Write out each line of the data below without changing anything.

— start of Task material —

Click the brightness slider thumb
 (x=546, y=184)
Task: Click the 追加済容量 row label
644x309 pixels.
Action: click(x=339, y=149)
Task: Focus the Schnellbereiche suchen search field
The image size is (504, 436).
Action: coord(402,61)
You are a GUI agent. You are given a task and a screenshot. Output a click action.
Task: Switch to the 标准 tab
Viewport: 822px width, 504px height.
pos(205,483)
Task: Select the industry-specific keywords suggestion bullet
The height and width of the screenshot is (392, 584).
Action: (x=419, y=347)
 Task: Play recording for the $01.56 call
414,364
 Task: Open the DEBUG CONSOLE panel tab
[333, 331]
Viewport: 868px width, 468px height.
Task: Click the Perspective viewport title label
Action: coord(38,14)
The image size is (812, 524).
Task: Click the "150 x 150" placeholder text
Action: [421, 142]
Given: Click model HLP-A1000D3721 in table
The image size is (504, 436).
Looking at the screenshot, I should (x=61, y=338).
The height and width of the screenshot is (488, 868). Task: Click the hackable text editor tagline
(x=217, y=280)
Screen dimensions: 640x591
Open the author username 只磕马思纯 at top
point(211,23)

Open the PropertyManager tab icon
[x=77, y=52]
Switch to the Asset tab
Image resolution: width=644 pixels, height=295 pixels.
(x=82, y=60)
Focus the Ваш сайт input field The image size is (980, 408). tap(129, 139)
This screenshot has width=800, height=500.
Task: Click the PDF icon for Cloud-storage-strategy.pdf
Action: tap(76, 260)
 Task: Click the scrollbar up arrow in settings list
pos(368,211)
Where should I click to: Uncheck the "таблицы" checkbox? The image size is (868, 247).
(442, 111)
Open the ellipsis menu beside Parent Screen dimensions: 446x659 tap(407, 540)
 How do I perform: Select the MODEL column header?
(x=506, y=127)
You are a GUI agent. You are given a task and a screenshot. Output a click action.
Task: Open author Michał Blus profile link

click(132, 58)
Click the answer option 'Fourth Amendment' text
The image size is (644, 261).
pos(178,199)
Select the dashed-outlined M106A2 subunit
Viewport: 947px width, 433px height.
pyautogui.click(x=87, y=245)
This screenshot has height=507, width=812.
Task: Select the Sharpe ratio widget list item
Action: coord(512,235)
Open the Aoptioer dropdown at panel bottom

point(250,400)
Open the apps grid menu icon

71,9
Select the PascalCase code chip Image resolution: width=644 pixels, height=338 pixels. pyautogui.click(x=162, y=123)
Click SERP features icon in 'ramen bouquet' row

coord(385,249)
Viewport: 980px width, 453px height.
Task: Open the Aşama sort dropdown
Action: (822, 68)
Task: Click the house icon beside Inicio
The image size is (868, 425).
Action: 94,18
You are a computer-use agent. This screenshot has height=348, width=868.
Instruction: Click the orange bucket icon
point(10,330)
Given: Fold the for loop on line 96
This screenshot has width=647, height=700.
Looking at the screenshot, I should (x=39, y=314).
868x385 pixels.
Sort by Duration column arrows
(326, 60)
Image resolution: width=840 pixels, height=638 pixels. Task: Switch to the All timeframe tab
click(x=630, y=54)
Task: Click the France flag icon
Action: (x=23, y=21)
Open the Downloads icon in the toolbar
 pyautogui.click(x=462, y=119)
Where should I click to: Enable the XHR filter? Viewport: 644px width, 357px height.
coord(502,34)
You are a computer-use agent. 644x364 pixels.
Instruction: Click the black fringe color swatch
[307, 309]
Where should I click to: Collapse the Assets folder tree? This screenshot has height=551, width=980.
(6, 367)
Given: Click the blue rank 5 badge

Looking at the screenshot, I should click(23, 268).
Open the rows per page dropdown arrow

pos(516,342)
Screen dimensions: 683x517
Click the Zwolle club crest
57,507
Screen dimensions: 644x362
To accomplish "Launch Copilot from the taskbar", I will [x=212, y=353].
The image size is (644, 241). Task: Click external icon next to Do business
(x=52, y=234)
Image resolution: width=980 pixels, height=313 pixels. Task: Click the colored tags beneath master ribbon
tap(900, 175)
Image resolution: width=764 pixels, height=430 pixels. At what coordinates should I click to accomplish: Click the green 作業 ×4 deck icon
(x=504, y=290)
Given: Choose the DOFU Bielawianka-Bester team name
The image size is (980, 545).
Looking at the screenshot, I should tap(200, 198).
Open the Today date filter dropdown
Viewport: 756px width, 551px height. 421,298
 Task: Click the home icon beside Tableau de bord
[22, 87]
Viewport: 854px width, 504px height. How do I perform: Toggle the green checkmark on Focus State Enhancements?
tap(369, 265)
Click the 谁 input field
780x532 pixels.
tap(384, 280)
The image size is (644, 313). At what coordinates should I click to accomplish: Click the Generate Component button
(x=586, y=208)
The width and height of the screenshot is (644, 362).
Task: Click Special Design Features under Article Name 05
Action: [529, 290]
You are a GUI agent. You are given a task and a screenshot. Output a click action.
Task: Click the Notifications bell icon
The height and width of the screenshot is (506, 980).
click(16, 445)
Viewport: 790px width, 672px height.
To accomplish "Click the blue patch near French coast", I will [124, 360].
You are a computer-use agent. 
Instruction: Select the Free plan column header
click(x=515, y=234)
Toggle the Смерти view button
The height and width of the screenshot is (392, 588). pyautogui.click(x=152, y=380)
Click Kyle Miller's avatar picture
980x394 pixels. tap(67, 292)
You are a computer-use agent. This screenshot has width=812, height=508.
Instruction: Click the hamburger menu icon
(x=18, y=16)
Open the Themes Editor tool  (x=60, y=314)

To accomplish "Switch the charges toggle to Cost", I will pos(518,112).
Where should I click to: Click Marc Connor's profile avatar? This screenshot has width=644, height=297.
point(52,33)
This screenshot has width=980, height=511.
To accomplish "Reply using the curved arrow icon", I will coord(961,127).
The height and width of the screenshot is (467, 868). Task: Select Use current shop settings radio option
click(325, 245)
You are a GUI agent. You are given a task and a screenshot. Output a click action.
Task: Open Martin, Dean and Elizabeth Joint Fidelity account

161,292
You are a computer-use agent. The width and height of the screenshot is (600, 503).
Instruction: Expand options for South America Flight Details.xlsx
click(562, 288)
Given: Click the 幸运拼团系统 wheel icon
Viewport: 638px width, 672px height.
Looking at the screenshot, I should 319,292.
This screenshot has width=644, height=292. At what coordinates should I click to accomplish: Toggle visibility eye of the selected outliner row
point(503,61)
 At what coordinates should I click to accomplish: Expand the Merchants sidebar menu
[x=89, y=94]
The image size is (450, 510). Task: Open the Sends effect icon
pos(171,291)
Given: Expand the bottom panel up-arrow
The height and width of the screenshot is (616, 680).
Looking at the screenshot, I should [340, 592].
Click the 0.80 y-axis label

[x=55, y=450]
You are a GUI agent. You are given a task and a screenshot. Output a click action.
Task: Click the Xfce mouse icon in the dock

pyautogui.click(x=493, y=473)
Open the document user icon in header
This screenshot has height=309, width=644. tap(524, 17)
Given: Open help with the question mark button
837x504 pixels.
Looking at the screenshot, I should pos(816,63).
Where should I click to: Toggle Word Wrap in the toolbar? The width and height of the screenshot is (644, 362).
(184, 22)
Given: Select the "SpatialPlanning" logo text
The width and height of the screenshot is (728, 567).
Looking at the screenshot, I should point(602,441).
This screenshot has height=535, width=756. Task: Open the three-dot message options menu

— end of Task material —

■ **Answer to this exercise**:
Click the brightness slider thumb
 (x=546, y=184)
Task: Click the 追加済容量 row label
644x309 pixels.
Action: click(x=339, y=149)
Task: Focus the Schnellbereiche suchen search field
The image size is (504, 436).
Action: coord(402,61)
You are a GUI agent. You are given a task and a screenshot. Output a click action.
Task: Switch to the 标准 tab
Viewport: 822px width, 504px height.
pos(205,483)
Task: Select the industry-specific keywords suggestion bullet
The height and width of the screenshot is (392, 584).
Action: (x=419, y=347)
 Task: Play recording for the $01.56 call
414,364
 Task: Open the DEBUG CONSOLE panel tab
[333, 331]
Viewport: 868px width, 468px height.
Task: Click the Perspective viewport title label
Action: coord(38,14)
The image size is (812, 524).
Task: Click the "150 x 150" placeholder text
Action: [421, 142]
Given: Click model HLP-A1000D3721 in table
The image size is (504, 436).
Looking at the screenshot, I should (x=61, y=338).
The height and width of the screenshot is (488, 868). Task: Click the hackable text editor tagline
(x=217, y=280)
Screen dimensions: 640x591
Open the author username 只磕马思纯 at top
point(211,23)

Open the PropertyManager tab icon
[x=77, y=52]
Switch to the Asset tab
Image resolution: width=644 pixels, height=295 pixels.
(x=82, y=60)
Focus the Ваш сайт input field The image size is (980, 408). tap(129, 139)
This screenshot has width=800, height=500.
Task: Click the PDF icon for Cloud-storage-strategy.pdf
Action: tap(76, 260)
 Task: Click the scrollbar up arrow in settings list
pos(368,211)
Where should I click to: Uncheck the "таблицы" checkbox? The image size is (868, 247).
(442, 111)
Open the ellipsis menu beside Parent Screen dimensions: 446x659 tap(407, 540)
 How do I perform: Select the MODEL column header?
(x=506, y=127)
You are a GUI agent. You are given a task and a screenshot. Output a click action.
Task: Open author Michał Blus profile link

click(132, 58)
Click the answer option 'Fourth Amendment' text
The image size is (644, 261).
pos(178,199)
Select the dashed-outlined M106A2 subunit
Viewport: 947px width, 433px height.
pyautogui.click(x=87, y=245)
This screenshot has height=507, width=812.
Task: Select the Sharpe ratio widget list item
Action: coord(512,235)
Open the Aoptioer dropdown at panel bottom

point(250,400)
Open the apps grid menu icon

71,9
Select the PascalCase code chip Image resolution: width=644 pixels, height=338 pixels. pyautogui.click(x=162, y=123)
Click SERP features icon in 'ramen bouquet' row

coord(385,249)
Viewport: 980px width, 453px height.
Task: Open the Aşama sort dropdown
Action: (822, 68)
Task: Click the house icon beside Inicio
The image size is (868, 425).
Action: 94,18
You are a computer-use agent. This screenshot has height=348, width=868.
Instruction: Click the orange bucket icon
point(10,330)
Given: Fold the for loop on line 96
This screenshot has width=647, height=700.
Looking at the screenshot, I should (x=39, y=314).
868x385 pixels.
Sort by Duration column arrows
(326, 60)
Image resolution: width=840 pixels, height=638 pixels. Task: Switch to the All timeframe tab
click(x=630, y=54)
Task: Click the France flag icon
Action: (x=23, y=21)
Open the Downloads icon in the toolbar
 pyautogui.click(x=462, y=119)
Where should I click to: Enable the XHR filter? Viewport: 644px width, 357px height.
coord(502,34)
You are a computer-use agent. 644x364 pixels.
Instruction: Click the black fringe color swatch
[307, 309]
Where should I click to: Collapse the Assets folder tree? This screenshot has height=551, width=980.
(6, 367)
Given: Click the blue rank 5 badge

Looking at the screenshot, I should click(23, 268).
Open the rows per page dropdown arrow

pos(516,342)
Screen dimensions: 683x517
Click the Zwolle club crest
57,507
Screen dimensions: 644x362
To accomplish "Launch Copilot from the taskbar", I will [x=212, y=353].
The image size is (644, 241). Task: Click external icon next to Do business
(x=52, y=234)
Image resolution: width=980 pixels, height=313 pixels. Task: Click the colored tags beneath master ribbon
tap(900, 175)
Image resolution: width=764 pixels, height=430 pixels. At what coordinates should I click to accomplish: Click the green 作業 ×4 deck icon
(x=504, y=290)
Given: Choose the DOFU Bielawianka-Bester team name
The image size is (980, 545).
Looking at the screenshot, I should tap(200, 198).
Open the Today date filter dropdown
Viewport: 756px width, 551px height. 421,298
 Task: Click the home icon beside Tableau de bord
[22, 87]
Viewport: 854px width, 504px height. How do I perform: Toggle the green checkmark on Focus State Enhancements?
tap(369, 265)
Click the 谁 input field
780x532 pixels.
tap(384, 280)
The image size is (644, 313). At what coordinates should I click to accomplish: Click the Generate Component button
(x=586, y=208)
The width and height of the screenshot is (644, 362).
Task: Click Special Design Features under Article Name 05
Action: [529, 290]
You are a GUI agent. You are given a task and a screenshot. Output a click action.
Task: Click the Notifications bell icon
The height and width of the screenshot is (506, 980).
click(16, 445)
Viewport: 790px width, 672px height.
To accomplish "Click the blue patch near French coast", I will [124, 360].
You are a computer-use agent. 
Instruction: Select the Free plan column header
click(x=515, y=234)
Toggle the Смерти view button
The height and width of the screenshot is (392, 588). pyautogui.click(x=152, y=380)
Click Kyle Miller's avatar picture
980x394 pixels. tap(67, 292)
You are a computer-use agent. This screenshot has width=812, height=508.
Instruction: Click the hamburger menu icon
(x=18, y=16)
Open the Themes Editor tool  (x=60, y=314)

To accomplish "Switch the charges toggle to Cost", I will pos(518,112).
Where should I click to: Click Marc Connor's profile avatar? This screenshot has width=644, height=297.
point(52,33)
This screenshot has width=980, height=511.
To accomplish "Reply using the curved arrow icon", I will coord(961,127).
The height and width of the screenshot is (467, 868). Task: Select Use current shop settings radio option
click(325, 245)
You are a GUI agent. You are given a task and a screenshot. Output a click action.
Task: Open Martin, Dean and Elizabeth Joint Fidelity account

161,292
You are a computer-use agent. The width and height of the screenshot is (600, 503).
Instruction: Expand options for South America Flight Details.xlsx
click(562, 288)
Given: Click the 幸运拼团系统 wheel icon
Viewport: 638px width, 672px height.
Looking at the screenshot, I should 319,292.
This screenshot has width=644, height=292. At what coordinates should I click to accomplish: Toggle visibility eye of the selected outliner row
point(503,61)
 At what coordinates should I click to accomplish: Expand the Merchants sidebar menu
[x=89, y=94]
The image size is (450, 510). Task: Open the Sends effect icon
pos(171,291)
Given: Expand the bottom panel up-arrow
The height and width of the screenshot is (616, 680).
Looking at the screenshot, I should [340, 592].
Click the 0.80 y-axis label

[x=55, y=450]
You are a GUI agent. You are given a task and a screenshot. Output a click action.
Task: Click the Xfce mouse icon in the dock

pyautogui.click(x=493, y=473)
Open the document user icon in header
This screenshot has height=309, width=644. tap(524, 17)
Given: Open help with the question mark button
837x504 pixels.
Looking at the screenshot, I should pos(816,63).
Where should I click to: Toggle Word Wrap in the toolbar? The width and height of the screenshot is (644, 362).
(184, 22)
Given: Select the "SpatialPlanning" logo text
The width and height of the screenshot is (728, 567).
Looking at the screenshot, I should point(602,441).
This screenshot has height=535, width=756. Task: Open the three-dot message options menu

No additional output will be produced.